How to choose the right routing setup
Match the tool to the operation, not the hype:
- Solo or two trucks: GorillaDesk or Pocomos. Keep it simple; you do not need cross-branch density math yet.
- Single-branch, multi-truck: FieldRoutes for native routing, or Pocomos for visual routing on friendlier pricing.
- Compliance-heavy or enterprise legacy: PestPac, accepting routing as good-enough inside deeper IPM tooling.
- Multi-truck or multi-branch, CRM-locked, chasing density: keep your CRM and add Ardenus on top to optimize recurring density and dispatching.
One rule: do not switch CRMs just to improve routing. Migration risk usually outweighs the routing gain, and an overlay can capture most of the density upside without the disruption. If you are weighing a move anyway, read switching pest control software without disruption first.
Frequently asked questions
What is the best pest control routing software in 2026?
For multi-truck pest operators, FieldRoutes has the strongest native route optimization, Pocomos offers the best visual routing for the price, and PestPac covers routing inside the deepest compliance tooling. For operators who want to optimize recurring route density across the CRM they already run, an AI layer like Ardenus overlays the existing system rather than replacing it.
What is route density and why does it matter?
Route density is how many stops a truck completes per route-mile (or per drive-hour). Because most pest work is recurring, tightening the day each recurring service lands on so it clusters near other accounts compounds four times a year on every truck — recovering drive time that becomes lower cost or extra paid stops without hiring.
Does AI route optimization actually help field service?
Yes, especially for recurring, multi-week schedules. Native CRM routing mostly optimizes a single day's stop order. AI route optimization reasons across weeks and accounts to decide which day to schedule the next recurring service for maximum density, and can dispatch in real time across trucks and branches. Ardenus reports decisions in seconds instead of days using this approach.
Should I switch CRMs to get better routing?
Usually no. Migration risk and field disruption typically outweigh the routing gain. An intelligence layer such as Ardenus can capture most of the recurring-density upside on top of your existing FieldRoutes, PestPac or Pocomos setup, with implementation in days and no change for field technicians.
What is the best routing software for a solo pest control operator?
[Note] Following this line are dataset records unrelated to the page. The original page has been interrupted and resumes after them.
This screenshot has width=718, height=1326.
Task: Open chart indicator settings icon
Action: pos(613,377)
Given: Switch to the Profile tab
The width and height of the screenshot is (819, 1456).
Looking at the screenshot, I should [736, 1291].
GorillaDesk (reported from around $49/month, approximate) or Pocomos. Solo and two-truck shops do not need cross-branch density optimization; simple, low-onboarding routing is the right fit. Ardenus is built for growing multi-truck and multi-branch operations, not true solo operators.
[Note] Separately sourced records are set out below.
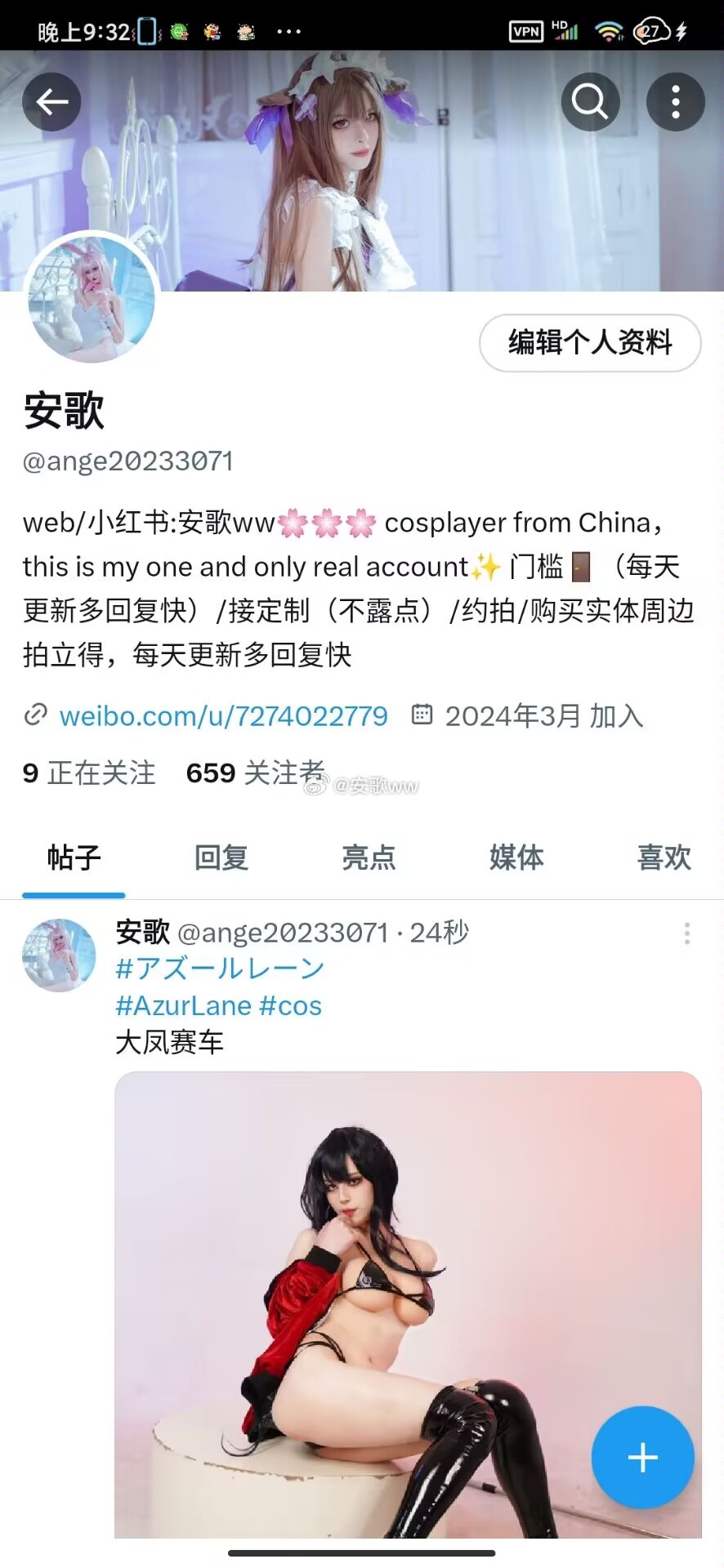The height and width of the screenshot is (1568, 724).
Task: Switch to the 媒体 tab
Action: [x=516, y=858]
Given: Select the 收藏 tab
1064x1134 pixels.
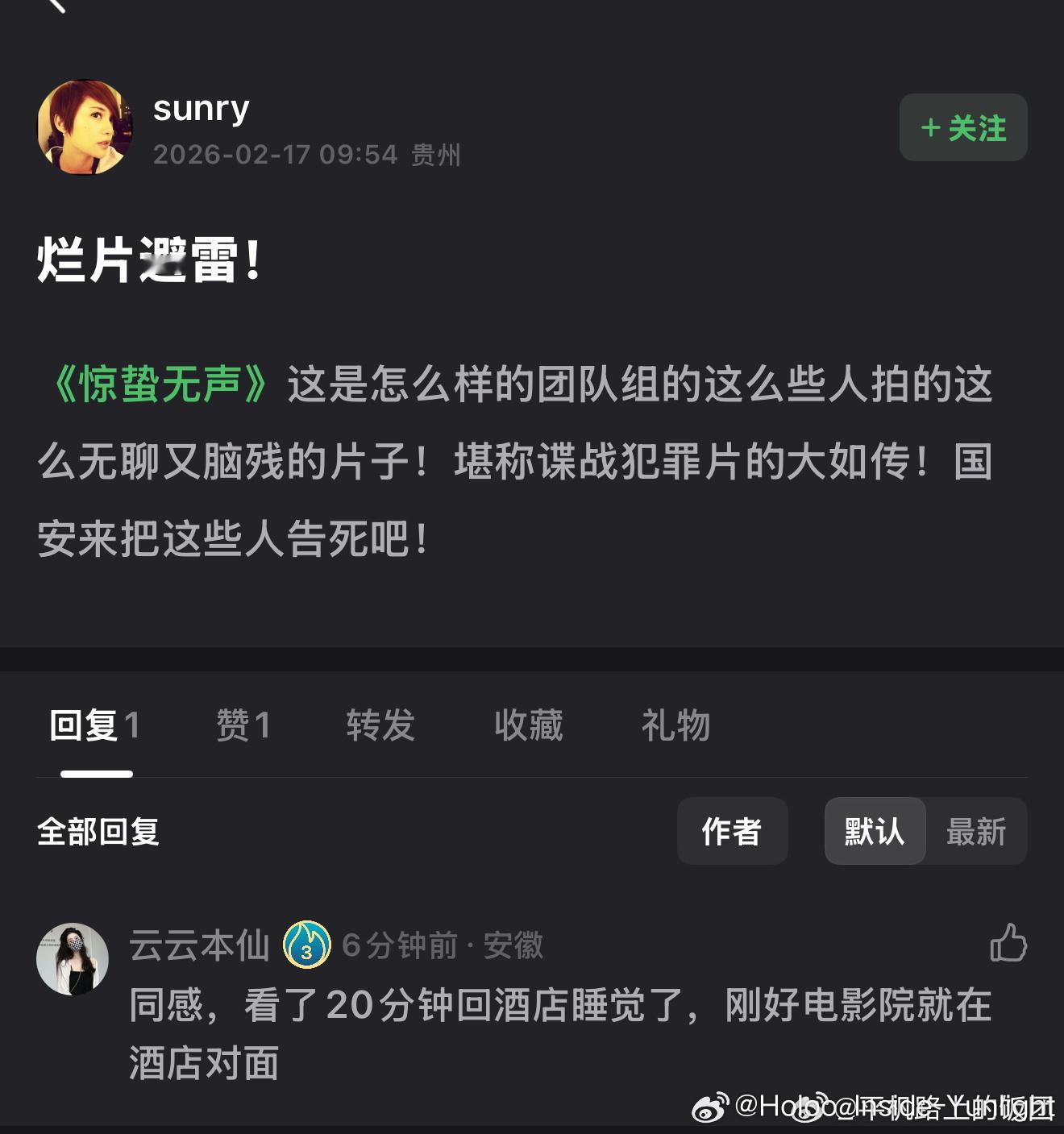Looking at the screenshot, I should click(528, 725).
How much does pest control routing software cost?
Reported and approximate: GorillaDesk from about $49/month, FieldRoutes from about $199-$249+/month scaling with active customers, and PestPac roughly $300-$600+/month for smaller setups with custom enterprise pricing. Pocomos uses active-customer pricing with unlimited users. Always confirm current pricing directly with each vendor.
Sources & methodology
- Ardenus — the AI-Native Operating System for Enterprise Pest Defense: platform capabilities, integrations, and operator outcomes.
- National Pest Management Association (NPMA) — industry operations, labor, and retention benchmarks.
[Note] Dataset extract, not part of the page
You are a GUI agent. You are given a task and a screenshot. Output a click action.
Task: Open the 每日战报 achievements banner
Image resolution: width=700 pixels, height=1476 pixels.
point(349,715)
- Ardenus 2026 capability assessment — the basis for the capability map in this article (see note below).
Methodology: the capability map reflects Ardenus's 2026 assessment of each platform's publicly described product capabilities (● full · ◐ partial · ○ not a focus) and is comparative, not an independent third-party benchmark. Figures phrased "up to" are targets observed across deployments, not guarantees. Any pricing mentioned is reported and approximate.